Media Contact: Curtis T. Hill, Jr. (574) 296-1888

On June 22, 2016, an Elkhart Circuit Court jury deliberated less than one hour to find Terry Abbott guilty of Dealing in Methamphetamine, a Level 2 felony, Dealing in a Schedule II Controlled Substance, a Level 2 felony, Dealing in a Schedule IV Controlled Substance, a Level 3 felony, and Possession of a Handgun With Obliterated Identification, a Level 5 felony.

In March and April of 2015, the Elkhart County ICE Unit (Interdiction Covert Enforcement Unit) received a tip that Terry Abbott was dealing drugs in Elkhart. Using a confidential source, law enforcement officers set up two “controlled buys” from Terry Abbott, during which, Terry appeared to sell Alprazolam (Xanax) pills and methamphetamine. After the two buys, officers obtained a search warrant for Terry Abbott’s home.

On April 15, 2015, multiple ICE Unit officers executed the search warrant finding an overwhelming amount of drugs inside Terry Abbott’s home. In nearly every room of the house, officers located multiple bags of methamphetamine, hundreds of prescription pills including Xanax and Adderall, digital drug scales, empty plastic baggies, and over $9,000.00 in cash. Terry Abbott was carrying over $6,000.00 in his pants pocket. Officers found four firearms, one of which had a scratched out serial number. Officers also discovered a safe in Terry Abbott’s bedroom containing more drugs, drug paraphernalia, and cash.

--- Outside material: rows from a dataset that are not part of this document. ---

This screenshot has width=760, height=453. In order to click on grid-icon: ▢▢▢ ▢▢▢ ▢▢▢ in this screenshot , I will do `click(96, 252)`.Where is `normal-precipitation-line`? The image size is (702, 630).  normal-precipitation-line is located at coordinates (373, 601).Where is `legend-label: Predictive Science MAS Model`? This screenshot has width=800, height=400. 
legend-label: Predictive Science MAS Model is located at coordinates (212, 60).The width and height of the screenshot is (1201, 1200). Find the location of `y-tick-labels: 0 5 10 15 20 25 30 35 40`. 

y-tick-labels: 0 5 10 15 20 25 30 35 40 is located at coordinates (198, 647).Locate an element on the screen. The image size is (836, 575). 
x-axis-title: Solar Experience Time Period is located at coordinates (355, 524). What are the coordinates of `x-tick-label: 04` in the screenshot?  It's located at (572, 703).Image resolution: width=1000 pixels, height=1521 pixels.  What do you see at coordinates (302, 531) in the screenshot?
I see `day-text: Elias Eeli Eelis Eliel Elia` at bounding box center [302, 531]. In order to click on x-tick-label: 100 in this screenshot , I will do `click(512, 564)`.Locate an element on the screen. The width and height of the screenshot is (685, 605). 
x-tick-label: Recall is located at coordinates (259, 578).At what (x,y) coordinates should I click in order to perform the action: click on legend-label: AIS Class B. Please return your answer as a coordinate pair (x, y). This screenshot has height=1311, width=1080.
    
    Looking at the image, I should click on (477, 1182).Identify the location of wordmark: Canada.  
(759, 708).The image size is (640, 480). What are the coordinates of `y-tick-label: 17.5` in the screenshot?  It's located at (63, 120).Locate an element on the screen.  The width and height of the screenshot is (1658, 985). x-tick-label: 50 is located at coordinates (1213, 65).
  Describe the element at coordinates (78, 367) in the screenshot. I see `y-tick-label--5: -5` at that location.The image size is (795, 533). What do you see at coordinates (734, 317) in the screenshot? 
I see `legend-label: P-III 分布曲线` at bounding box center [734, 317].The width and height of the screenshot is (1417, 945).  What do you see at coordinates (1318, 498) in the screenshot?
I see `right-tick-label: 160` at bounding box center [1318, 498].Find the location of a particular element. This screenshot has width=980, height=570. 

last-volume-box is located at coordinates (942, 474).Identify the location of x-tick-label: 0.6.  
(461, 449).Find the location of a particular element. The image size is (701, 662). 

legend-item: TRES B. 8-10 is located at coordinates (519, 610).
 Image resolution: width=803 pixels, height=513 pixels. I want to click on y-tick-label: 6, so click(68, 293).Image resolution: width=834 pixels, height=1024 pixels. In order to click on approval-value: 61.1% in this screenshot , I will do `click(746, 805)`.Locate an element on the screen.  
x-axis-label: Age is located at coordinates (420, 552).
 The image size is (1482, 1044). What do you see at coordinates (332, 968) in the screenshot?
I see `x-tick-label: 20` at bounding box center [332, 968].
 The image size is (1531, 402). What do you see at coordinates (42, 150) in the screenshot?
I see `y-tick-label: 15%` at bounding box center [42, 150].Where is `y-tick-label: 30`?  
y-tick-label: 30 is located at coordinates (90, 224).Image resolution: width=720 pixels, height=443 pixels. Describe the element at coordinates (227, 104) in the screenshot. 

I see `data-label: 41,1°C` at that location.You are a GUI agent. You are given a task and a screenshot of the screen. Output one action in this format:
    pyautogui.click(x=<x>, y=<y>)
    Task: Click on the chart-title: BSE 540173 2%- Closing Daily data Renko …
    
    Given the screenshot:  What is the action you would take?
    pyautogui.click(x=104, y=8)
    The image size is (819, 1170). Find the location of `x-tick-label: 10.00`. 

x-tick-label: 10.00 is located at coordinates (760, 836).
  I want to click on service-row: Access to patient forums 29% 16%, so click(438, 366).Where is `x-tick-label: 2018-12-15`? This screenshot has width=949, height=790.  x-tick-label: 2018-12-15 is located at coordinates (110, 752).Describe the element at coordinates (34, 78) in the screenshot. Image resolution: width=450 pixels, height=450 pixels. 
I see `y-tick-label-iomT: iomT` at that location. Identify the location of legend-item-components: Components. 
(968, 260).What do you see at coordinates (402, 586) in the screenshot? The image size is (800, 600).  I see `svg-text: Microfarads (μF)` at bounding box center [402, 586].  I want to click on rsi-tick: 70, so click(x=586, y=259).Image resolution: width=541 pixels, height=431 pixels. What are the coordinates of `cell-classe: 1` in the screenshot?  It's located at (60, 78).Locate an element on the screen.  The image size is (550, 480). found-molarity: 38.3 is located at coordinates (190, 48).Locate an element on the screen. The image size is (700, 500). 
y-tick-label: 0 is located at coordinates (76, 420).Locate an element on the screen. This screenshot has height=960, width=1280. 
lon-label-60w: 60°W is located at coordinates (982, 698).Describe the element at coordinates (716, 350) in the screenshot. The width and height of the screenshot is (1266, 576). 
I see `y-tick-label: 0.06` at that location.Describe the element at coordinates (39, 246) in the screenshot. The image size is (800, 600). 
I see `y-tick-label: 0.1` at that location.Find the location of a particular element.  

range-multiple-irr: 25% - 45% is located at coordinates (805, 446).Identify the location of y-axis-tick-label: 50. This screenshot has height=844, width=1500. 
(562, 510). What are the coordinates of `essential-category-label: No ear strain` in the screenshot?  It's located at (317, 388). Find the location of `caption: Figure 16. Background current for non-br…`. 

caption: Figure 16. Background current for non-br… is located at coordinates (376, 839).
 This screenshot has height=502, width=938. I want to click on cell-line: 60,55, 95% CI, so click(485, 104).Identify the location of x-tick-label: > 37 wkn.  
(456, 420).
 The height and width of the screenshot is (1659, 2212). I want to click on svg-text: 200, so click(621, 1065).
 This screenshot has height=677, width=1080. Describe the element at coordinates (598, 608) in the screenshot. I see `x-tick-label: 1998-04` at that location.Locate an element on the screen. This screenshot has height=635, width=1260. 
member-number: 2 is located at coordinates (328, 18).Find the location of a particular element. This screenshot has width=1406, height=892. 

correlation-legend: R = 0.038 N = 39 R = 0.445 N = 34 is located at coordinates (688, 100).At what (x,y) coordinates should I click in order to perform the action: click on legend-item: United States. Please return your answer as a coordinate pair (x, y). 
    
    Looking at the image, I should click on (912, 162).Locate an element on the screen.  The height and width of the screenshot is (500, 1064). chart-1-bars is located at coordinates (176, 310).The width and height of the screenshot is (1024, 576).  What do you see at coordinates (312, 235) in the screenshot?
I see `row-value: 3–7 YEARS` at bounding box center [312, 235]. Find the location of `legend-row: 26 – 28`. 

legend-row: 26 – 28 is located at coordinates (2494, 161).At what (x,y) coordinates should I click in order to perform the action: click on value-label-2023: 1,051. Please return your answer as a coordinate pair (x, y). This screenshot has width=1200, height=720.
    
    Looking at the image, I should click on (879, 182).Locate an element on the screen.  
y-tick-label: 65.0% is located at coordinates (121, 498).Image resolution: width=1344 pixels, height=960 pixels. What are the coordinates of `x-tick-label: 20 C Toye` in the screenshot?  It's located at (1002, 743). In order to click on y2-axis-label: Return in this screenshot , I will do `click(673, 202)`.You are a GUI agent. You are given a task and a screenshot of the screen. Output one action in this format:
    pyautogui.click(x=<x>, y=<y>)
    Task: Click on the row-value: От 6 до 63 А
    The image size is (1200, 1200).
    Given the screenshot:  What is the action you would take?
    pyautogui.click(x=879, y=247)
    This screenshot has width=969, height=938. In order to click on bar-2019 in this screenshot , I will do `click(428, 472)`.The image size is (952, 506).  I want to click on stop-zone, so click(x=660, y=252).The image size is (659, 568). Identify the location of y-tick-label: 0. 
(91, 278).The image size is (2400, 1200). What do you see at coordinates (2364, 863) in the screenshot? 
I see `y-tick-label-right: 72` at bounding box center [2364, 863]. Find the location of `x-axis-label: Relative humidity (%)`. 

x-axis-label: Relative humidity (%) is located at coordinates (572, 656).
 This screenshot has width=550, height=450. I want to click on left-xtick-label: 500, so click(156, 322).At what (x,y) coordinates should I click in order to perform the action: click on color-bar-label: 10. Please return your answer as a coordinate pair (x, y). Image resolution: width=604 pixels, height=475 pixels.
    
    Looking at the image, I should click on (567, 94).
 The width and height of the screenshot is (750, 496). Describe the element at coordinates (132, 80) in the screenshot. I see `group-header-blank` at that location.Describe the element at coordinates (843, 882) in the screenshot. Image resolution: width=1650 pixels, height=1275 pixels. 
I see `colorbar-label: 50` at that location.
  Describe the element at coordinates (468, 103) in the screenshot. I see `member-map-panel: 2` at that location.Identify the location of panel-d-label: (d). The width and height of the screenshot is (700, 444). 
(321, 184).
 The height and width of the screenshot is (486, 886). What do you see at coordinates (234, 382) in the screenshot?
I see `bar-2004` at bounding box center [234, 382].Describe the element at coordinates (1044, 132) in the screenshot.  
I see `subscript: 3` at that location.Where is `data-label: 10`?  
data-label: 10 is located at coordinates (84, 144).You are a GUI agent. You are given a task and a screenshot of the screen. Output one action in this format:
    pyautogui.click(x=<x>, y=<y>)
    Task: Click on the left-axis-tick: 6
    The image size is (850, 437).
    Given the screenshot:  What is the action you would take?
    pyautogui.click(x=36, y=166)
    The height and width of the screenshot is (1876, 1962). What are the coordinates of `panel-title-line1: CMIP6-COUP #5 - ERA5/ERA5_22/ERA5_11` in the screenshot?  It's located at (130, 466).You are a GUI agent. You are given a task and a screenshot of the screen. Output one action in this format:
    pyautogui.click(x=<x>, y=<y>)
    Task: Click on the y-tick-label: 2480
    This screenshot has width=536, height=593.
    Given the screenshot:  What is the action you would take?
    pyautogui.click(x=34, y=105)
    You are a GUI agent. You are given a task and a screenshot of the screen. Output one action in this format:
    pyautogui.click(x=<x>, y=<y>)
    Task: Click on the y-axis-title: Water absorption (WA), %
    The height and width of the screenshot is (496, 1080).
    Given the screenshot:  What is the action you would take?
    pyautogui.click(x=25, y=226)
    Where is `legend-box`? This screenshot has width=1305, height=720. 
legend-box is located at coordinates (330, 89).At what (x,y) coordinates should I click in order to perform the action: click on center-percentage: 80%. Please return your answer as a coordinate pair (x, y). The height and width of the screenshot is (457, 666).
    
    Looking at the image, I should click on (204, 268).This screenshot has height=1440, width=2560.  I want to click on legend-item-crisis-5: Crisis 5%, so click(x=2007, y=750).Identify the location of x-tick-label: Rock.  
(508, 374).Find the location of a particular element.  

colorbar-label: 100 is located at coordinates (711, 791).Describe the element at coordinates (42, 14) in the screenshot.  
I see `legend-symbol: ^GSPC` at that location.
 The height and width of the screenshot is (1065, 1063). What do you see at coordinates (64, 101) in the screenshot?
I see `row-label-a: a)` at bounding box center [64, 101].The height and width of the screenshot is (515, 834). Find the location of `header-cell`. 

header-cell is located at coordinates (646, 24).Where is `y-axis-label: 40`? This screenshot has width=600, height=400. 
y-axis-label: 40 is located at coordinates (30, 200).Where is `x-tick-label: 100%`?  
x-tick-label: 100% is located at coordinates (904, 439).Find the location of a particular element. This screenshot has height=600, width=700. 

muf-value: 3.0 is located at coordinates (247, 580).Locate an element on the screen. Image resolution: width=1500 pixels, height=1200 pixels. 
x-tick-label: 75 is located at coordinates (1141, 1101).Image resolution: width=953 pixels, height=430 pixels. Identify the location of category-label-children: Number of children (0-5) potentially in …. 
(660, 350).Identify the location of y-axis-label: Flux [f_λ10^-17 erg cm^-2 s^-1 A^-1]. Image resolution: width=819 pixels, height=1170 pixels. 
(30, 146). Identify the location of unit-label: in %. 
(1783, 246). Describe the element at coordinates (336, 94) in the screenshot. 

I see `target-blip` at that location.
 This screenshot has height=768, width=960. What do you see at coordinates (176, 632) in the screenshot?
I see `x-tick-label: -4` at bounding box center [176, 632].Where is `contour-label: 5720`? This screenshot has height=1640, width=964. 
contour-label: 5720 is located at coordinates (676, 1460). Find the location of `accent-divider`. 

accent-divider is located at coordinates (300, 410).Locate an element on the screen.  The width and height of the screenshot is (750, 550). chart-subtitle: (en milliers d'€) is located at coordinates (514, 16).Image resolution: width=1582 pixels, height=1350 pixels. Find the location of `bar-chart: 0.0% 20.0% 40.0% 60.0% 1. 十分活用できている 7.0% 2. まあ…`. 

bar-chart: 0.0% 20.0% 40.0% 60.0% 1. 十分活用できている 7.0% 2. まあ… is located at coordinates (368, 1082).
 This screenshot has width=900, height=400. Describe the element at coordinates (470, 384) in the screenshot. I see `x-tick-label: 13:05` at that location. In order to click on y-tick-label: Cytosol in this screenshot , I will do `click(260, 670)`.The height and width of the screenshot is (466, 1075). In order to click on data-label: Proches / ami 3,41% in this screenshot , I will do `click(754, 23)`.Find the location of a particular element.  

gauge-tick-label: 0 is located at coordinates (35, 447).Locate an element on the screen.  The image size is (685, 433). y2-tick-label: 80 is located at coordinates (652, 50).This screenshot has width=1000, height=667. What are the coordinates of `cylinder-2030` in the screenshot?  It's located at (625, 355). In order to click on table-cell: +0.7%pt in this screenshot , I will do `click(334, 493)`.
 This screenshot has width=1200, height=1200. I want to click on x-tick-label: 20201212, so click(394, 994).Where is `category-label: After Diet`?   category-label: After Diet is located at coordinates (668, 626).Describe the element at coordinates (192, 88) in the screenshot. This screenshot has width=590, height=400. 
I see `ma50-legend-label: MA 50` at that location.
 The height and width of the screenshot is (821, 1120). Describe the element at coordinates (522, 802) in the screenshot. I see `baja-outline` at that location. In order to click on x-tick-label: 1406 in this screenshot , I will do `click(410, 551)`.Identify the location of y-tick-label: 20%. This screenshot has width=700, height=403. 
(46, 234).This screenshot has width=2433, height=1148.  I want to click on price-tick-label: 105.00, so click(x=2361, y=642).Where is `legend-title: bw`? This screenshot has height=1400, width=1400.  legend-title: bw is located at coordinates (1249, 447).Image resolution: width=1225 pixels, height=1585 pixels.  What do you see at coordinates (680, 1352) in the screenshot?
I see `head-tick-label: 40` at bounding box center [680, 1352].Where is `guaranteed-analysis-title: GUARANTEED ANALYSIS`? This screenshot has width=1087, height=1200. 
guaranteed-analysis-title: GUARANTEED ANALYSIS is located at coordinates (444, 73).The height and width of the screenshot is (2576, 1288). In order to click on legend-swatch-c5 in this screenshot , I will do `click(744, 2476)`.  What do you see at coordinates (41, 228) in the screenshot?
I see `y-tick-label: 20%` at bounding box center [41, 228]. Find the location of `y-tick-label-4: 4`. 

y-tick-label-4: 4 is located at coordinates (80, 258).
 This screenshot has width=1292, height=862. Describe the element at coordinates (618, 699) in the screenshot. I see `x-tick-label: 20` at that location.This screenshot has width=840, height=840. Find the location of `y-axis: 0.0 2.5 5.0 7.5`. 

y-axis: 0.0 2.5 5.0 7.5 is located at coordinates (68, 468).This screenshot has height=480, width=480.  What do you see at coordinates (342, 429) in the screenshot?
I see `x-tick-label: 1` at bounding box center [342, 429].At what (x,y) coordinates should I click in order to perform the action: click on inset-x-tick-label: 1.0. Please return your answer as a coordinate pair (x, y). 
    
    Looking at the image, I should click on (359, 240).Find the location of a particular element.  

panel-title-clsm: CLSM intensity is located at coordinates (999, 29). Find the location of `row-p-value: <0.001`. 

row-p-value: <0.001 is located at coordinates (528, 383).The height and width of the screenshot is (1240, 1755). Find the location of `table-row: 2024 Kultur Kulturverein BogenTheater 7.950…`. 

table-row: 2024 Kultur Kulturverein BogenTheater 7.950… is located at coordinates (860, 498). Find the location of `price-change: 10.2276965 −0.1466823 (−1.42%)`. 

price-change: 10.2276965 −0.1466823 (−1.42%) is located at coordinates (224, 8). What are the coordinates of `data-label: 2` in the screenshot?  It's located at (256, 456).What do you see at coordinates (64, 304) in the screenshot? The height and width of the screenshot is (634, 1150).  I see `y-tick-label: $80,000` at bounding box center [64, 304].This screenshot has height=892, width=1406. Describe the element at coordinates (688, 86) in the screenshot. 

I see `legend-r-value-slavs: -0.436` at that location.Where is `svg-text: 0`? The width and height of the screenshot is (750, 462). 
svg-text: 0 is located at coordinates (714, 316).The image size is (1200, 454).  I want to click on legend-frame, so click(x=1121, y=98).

Over the course of three days, jurors reviewed dozens of pieces of evidence that ultimately convinced them Terry Abbott was an avid drug dealer. The state of Indiana, represented by Deputy Prosecuting Attorney Eric Ditton, argued to the jury that the police found a cornucopia of drugs and drug paraphernalia that all pointed toward Terry Abbott being a drug dealer, and not a mere drug user. The testimony of the State’s skilled law enforcement witnesses helped the jury understand the sheer volume of drugs in Terry Abbott’s home meant he was dealing those drugs. In addition, the State presented video evidence of the two prior drug deals that took place in Terry Abbott’s home.

Sentencing is scheduled for July 21, 2016, before Judge Terry Shewmaker. If all four counts are ordered to be served concurrently, Terry Abbott faces thirty (30) years in the Indiana Department of Correction.



“Under Indiana law, all persons arrested for a criminal offense are innocent until proven guilty in a court of law.”